When a book is going well, I generally hate to see a fill-in issue, even from a creator that I like. However, while I did miss the continuing story of Asgard on Earth that has piqued my interest in Jurgens's run, this futuristic fable from Priest and Kaniuga has plenty to recommend it. For one thing, Kaniuga's artwork is unusual and beautiful, reminiscent of work by Sam Kieth or Todd McFarlane, and for another, Priest's "regular guy" take on super-heroes as well as his appreciation for their role as modern mythology blends surprisingly well for a concept like Thor. While the story is a little too ambiguous for me at times, especially when certain clues seem to suggest an answer one way or the other, this is a neat one issue tale.
While I'm a fan of Asgard in general, and actually really liked the work that Claremont tying the X-Men to the mythical realm, I generally find it dead boring in the pages of Thor. I also tend to find Thor in modern-day New York boring, which is why the book is such a hard sell for me, but just as Jurgens found a hook to interest me, so too has Priest in this issue. Specifically, he's done as he did in the past, which is to take the immortal Thor into a different time. Rather than going back to the wild west, however, this story examines what might happen to Thor in the far future.
The result?

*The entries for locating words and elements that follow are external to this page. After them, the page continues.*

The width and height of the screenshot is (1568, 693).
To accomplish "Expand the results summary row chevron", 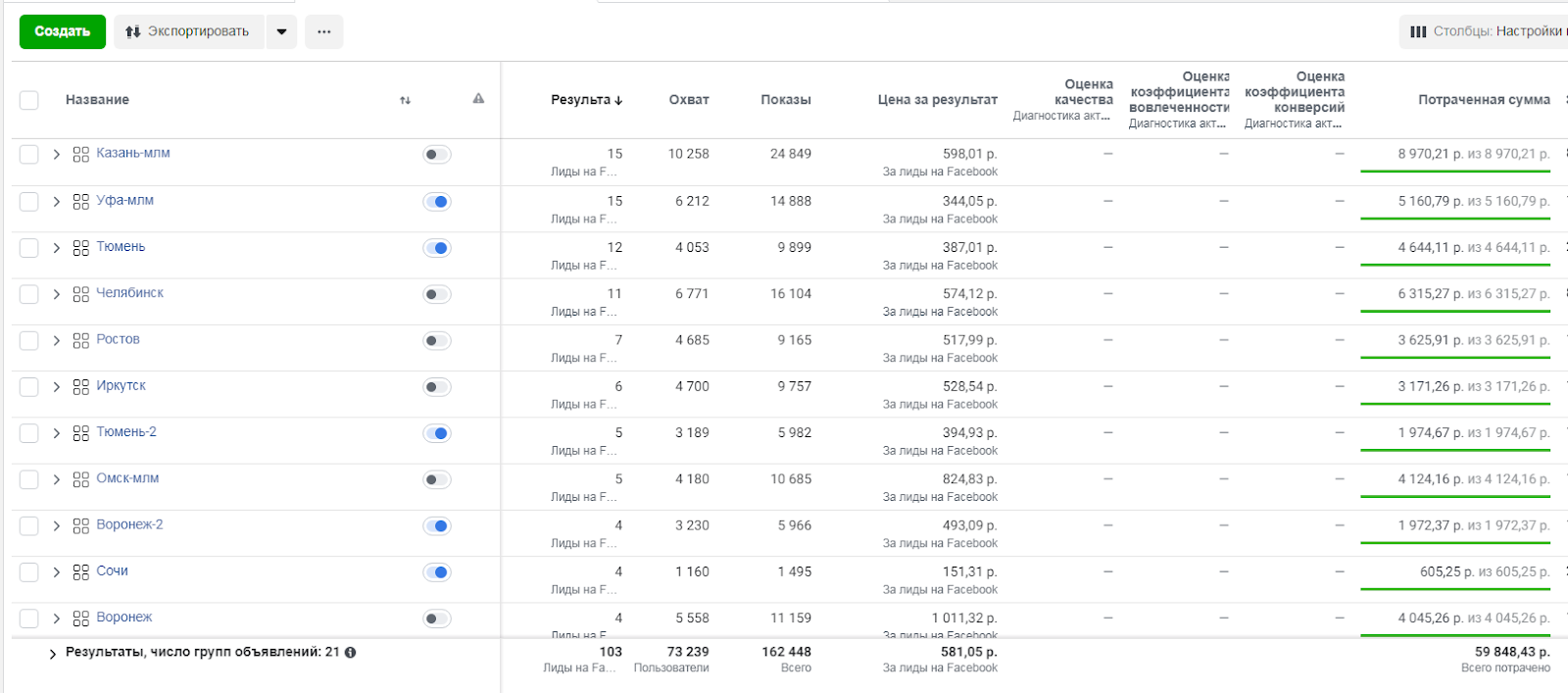I will point(53,654).
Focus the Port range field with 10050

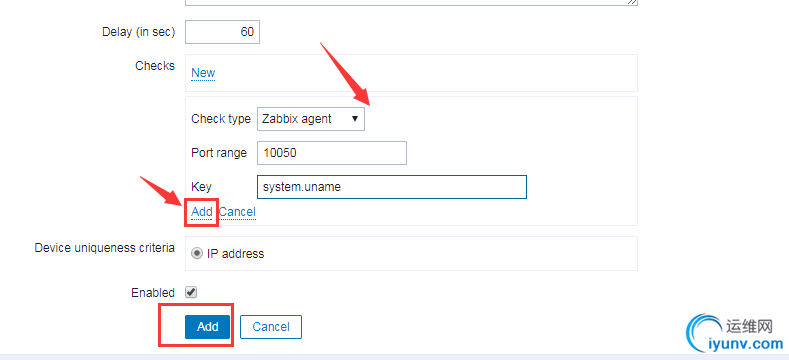(x=332, y=153)
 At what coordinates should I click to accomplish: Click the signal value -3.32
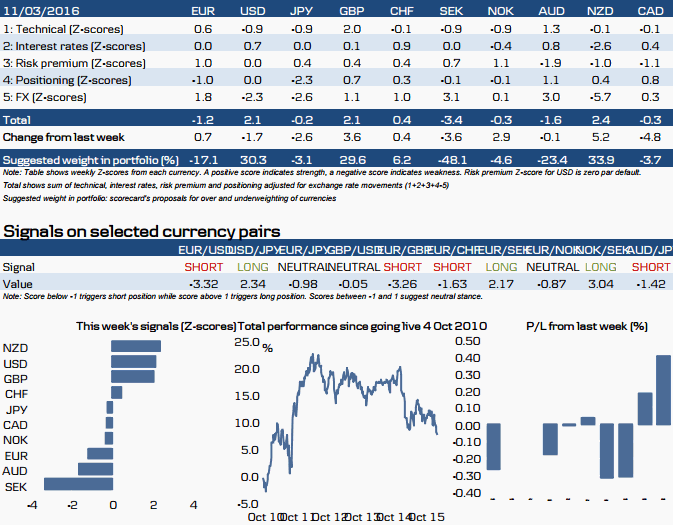click(201, 284)
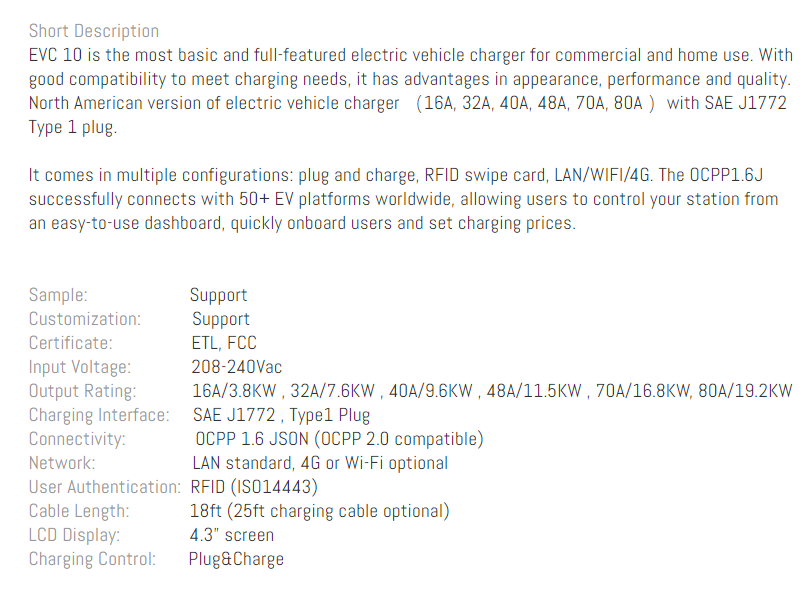
Task: Click the 80A/19.2KW output rating value
Action: pyautogui.click(x=745, y=391)
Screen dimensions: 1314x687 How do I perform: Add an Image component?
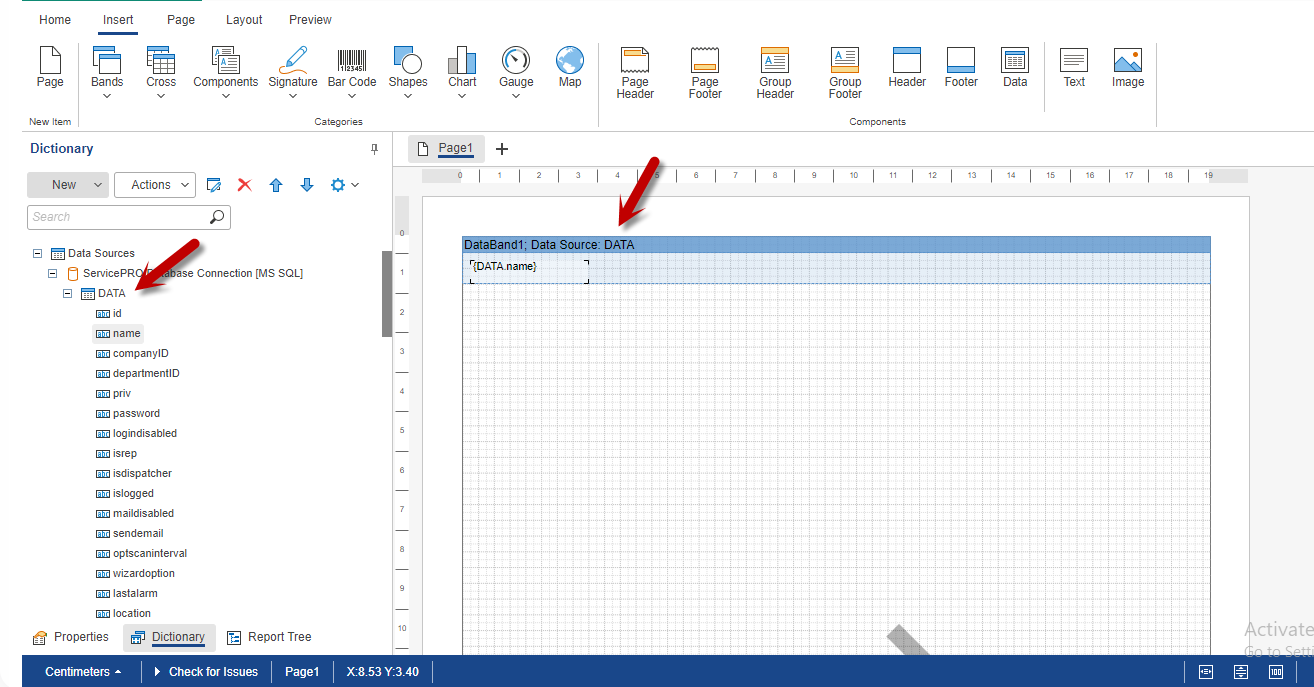1127,68
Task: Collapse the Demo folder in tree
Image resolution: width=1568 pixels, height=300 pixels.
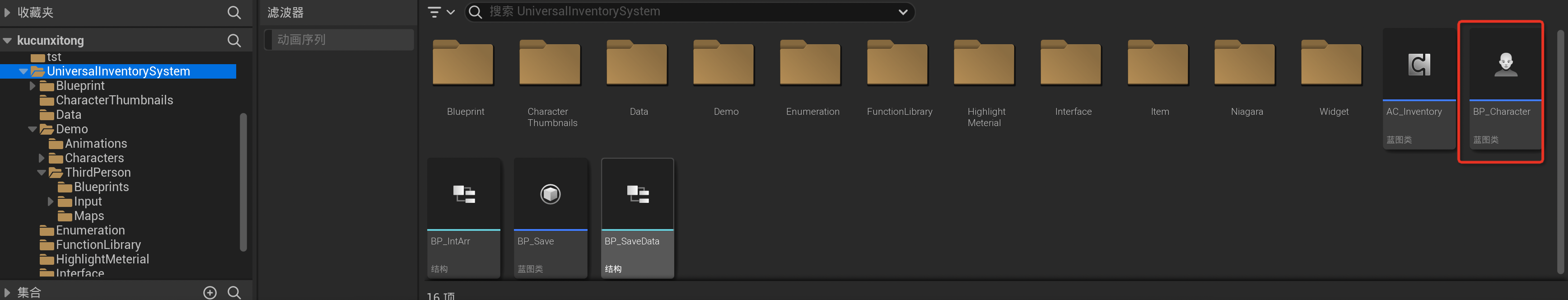Action: point(33,130)
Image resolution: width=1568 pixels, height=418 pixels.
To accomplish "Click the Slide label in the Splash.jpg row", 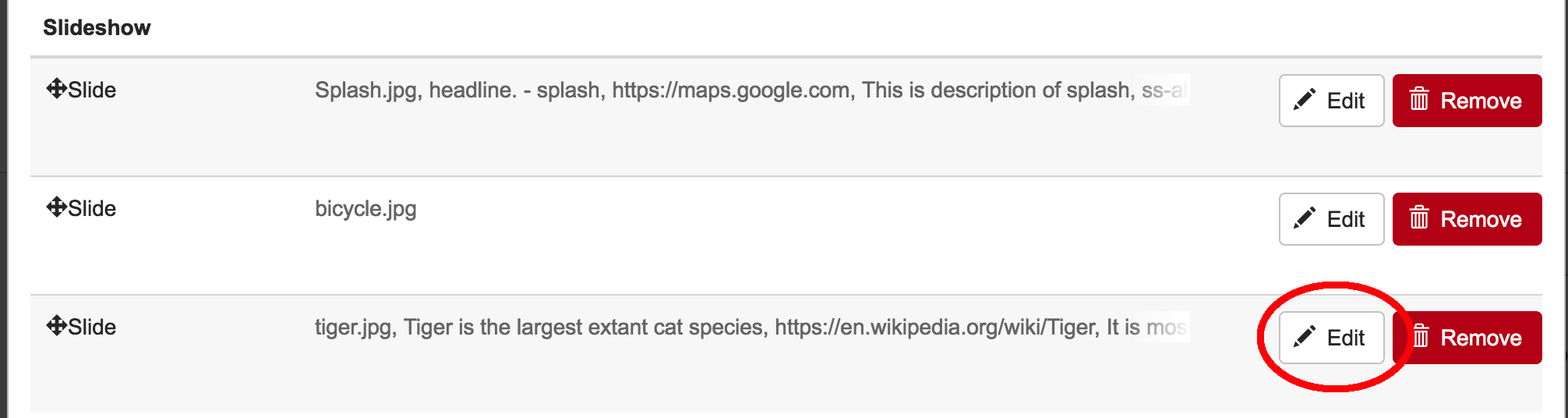I will [x=92, y=90].
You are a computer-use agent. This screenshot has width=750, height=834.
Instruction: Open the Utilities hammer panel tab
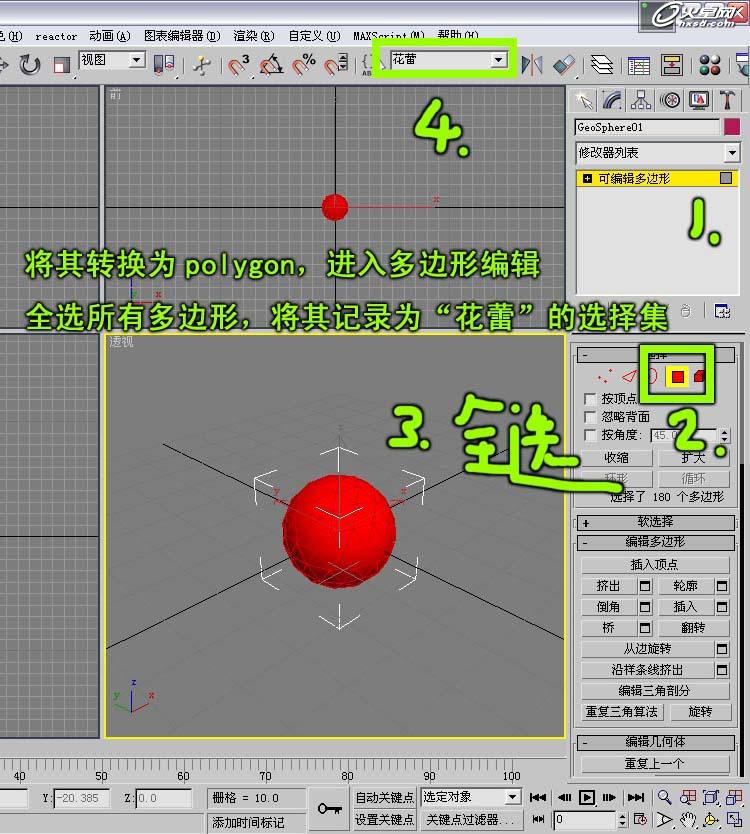point(728,100)
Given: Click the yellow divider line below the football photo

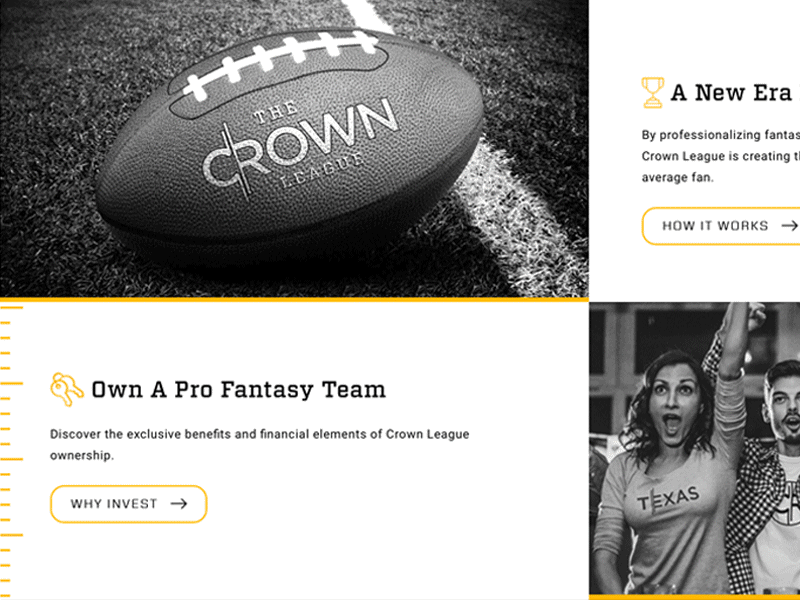Looking at the screenshot, I should tap(294, 299).
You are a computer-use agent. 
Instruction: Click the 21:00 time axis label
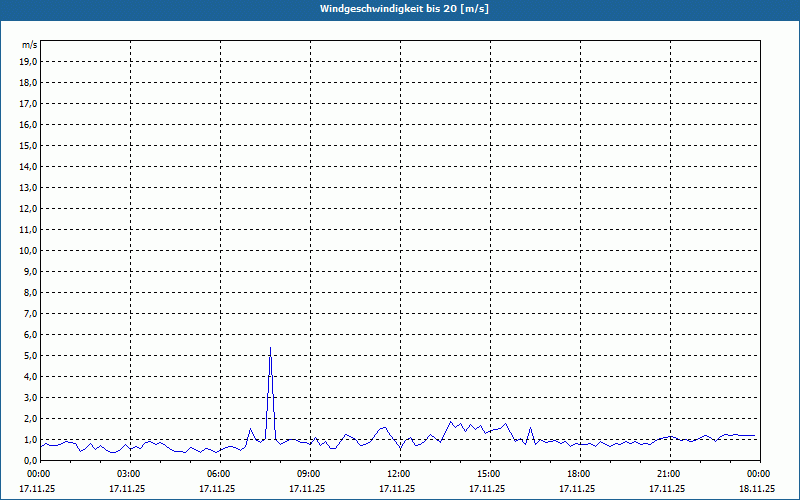coord(669,474)
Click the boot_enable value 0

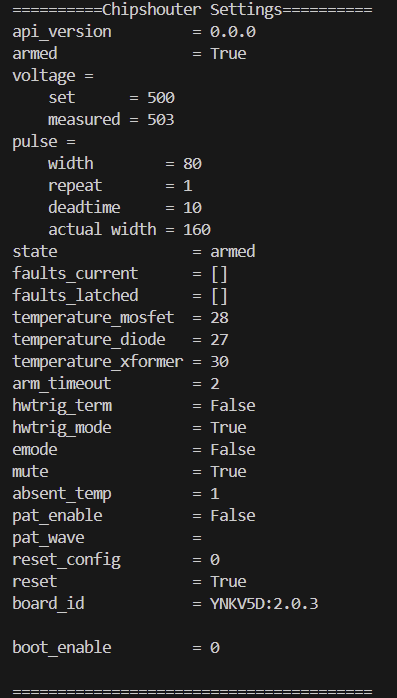tap(215, 648)
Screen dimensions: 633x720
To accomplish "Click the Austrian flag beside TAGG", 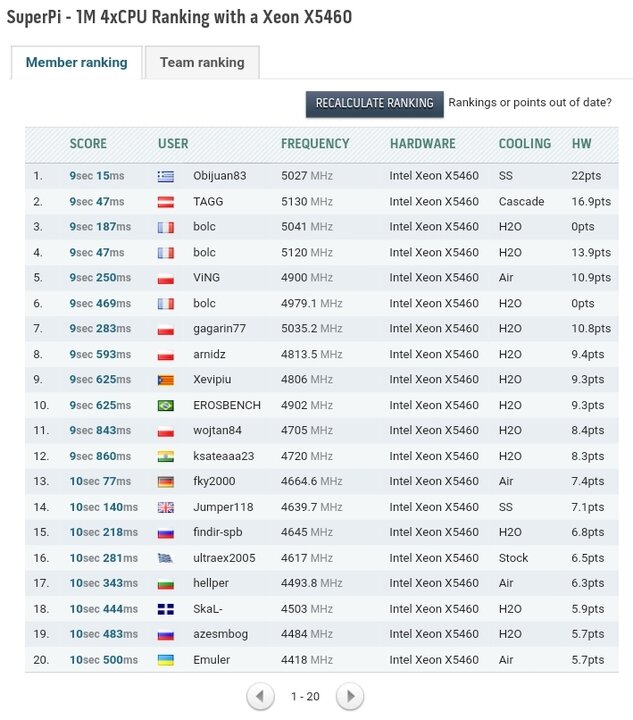I will (166, 202).
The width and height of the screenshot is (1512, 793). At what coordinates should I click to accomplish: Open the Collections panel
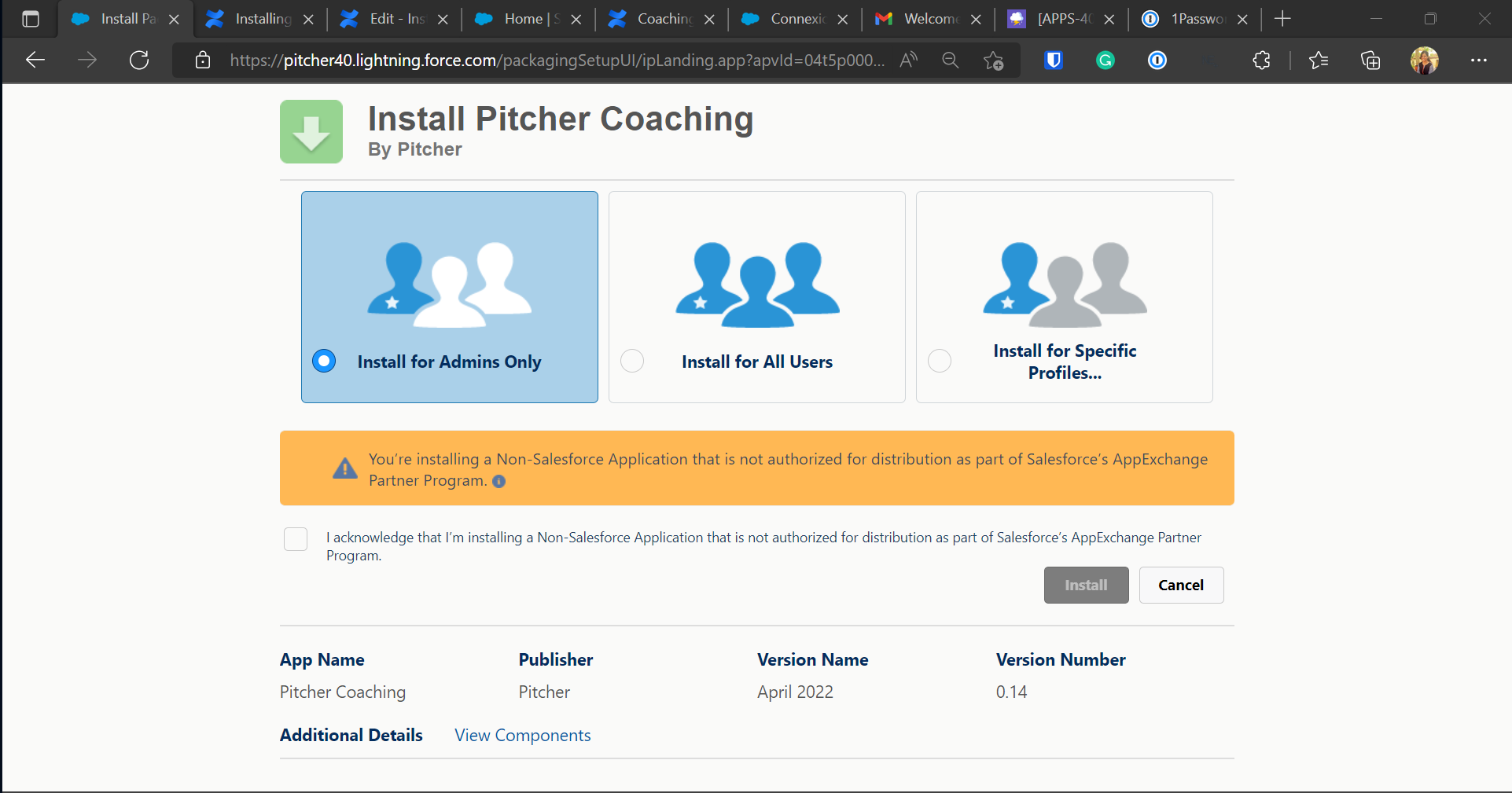point(1371,60)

Plenty of nifty technology for Kaniuga to draw, a little social commentary on the treatment of the dispossessed and mentally ill from Priest and a story that has the feel of being a fable or a parable as much as a genre story. One of the points of the story, indeed perhaps the main point, is that it doesn't matter if Thor is real or not, as long as some belief in him exists. The story is as much about the hope that it gives the young boy named DJ as it is about any confrontation between Thor and Loki.
I would have been happier, however, if there had never been an exchange between the Colonel and DJ where the Colonel expresses a rabid need for the hammer. That is the only part of the book that doesn't leave itself open to the more mundane explanation, and it provides the chink in the "is he Thor or not?" aspect that is so important to the story. I would also have been happier if Kaniuga's color palette had been a little lighter on the browns and greens, because while he does give the future a sort of dingy appearance, the monotone colors are somewhat overwhelming.
Mind you, other than the colors, I was pretty pleased with the artwork. Kaniuga's characters are exaggerated and unreal, and while it's not a style that would work with any story, it works perfectly in a story about the fantastic and mythical, helping to empathize even with the down to earth nature of DJ's reality that there is magic in this world. His depiction of the world of 2026 A.D. is also a lot of fun, grounded very much in urban reality but with a few technological touches that make it more fantastic as well.